Automated clinical diagnosis presents a significant hurdle in modern medicine, demanding models capable of integrating diverse data and complex patient histories. Yuezhe Yang, Hao Wang, and Yige Peng, from the Institute of Translational Medicine at Shanghai Jiao Tong University, alongside Jinman Kim from the University of Sydney and Lei Bi, address this challenge with their novel HyperWalker framework. Their research tackles the limitations of current medical vision-language models (VLMs) which typically analyse cases in isolation, failing to leverage the wealth of information contained within longitudinal electronic health records (EHRs) and related patient data. By reformulating clinical reasoning through dynamic hypergraphs and a reinforcement learning agent , termed ‘Walker’ , HyperWalker dynamically constructs a network, ‘iBrochure’, to model complex relationships and identify optimal diagnostic pathways, achieving state-of-the-art performance on both medical report generation and visual question answering tasks.
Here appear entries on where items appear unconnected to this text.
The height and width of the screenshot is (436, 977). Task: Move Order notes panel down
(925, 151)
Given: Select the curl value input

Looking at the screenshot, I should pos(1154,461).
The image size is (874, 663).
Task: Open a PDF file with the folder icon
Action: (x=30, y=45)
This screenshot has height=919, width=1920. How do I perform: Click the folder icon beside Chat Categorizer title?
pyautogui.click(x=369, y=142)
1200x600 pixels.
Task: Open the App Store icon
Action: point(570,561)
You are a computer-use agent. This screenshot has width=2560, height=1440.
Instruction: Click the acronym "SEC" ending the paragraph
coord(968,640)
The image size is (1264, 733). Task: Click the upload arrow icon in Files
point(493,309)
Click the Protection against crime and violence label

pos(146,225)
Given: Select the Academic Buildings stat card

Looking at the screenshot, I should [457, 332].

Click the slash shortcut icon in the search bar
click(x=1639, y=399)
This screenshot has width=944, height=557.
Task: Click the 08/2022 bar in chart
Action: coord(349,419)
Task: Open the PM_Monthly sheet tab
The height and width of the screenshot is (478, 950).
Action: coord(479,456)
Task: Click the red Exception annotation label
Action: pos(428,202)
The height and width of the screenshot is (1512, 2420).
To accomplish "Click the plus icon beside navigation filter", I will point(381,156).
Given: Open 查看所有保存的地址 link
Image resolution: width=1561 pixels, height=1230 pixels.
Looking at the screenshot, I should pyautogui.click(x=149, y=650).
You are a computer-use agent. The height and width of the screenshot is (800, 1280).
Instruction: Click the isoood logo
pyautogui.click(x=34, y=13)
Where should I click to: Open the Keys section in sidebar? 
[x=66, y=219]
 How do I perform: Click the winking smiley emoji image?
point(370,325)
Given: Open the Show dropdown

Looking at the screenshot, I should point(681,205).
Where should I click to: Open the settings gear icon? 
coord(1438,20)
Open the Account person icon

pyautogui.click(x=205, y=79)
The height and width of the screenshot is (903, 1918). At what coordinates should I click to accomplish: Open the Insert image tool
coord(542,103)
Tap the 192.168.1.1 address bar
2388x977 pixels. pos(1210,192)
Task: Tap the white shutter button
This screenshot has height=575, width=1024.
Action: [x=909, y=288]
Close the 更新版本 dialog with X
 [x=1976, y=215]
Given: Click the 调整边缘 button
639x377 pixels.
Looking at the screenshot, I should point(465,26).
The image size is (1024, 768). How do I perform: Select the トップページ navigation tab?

This breakthrough reformulates clinical reasoning through dynamic hypergraphs and test-time training, enabling more accurate and contextually aware diagnoses. The team achieved this by constructing a dynamic hypergraph, termed iBrochure, to model the intricate relationships within EHR data and the implicit connections between various clinical factors.

Within this iBrochure hypergraph, a reinforcement learning agent, named Walker, intelligently navigates to pinpoint optimal diagnostic pathways. Walker learns to identify the most relevant evidence by balancing clinical relevance, consistency, and diversity, effectively mimicking how a physician synthesises information from multiple sources. To ensure comprehensive consideration of diverse clinical characteristics, the researchers incorporated a ‘linger mechanism’, a sophisticated multi-hop orthogonal retrieval strategy that iteratively selects clinically complementary cases reflecting distinct attributes. This innovative approach moves beyond simple similarity searches, allowing the model to consider a broader range of potential diagnoses and refine its reasoning process.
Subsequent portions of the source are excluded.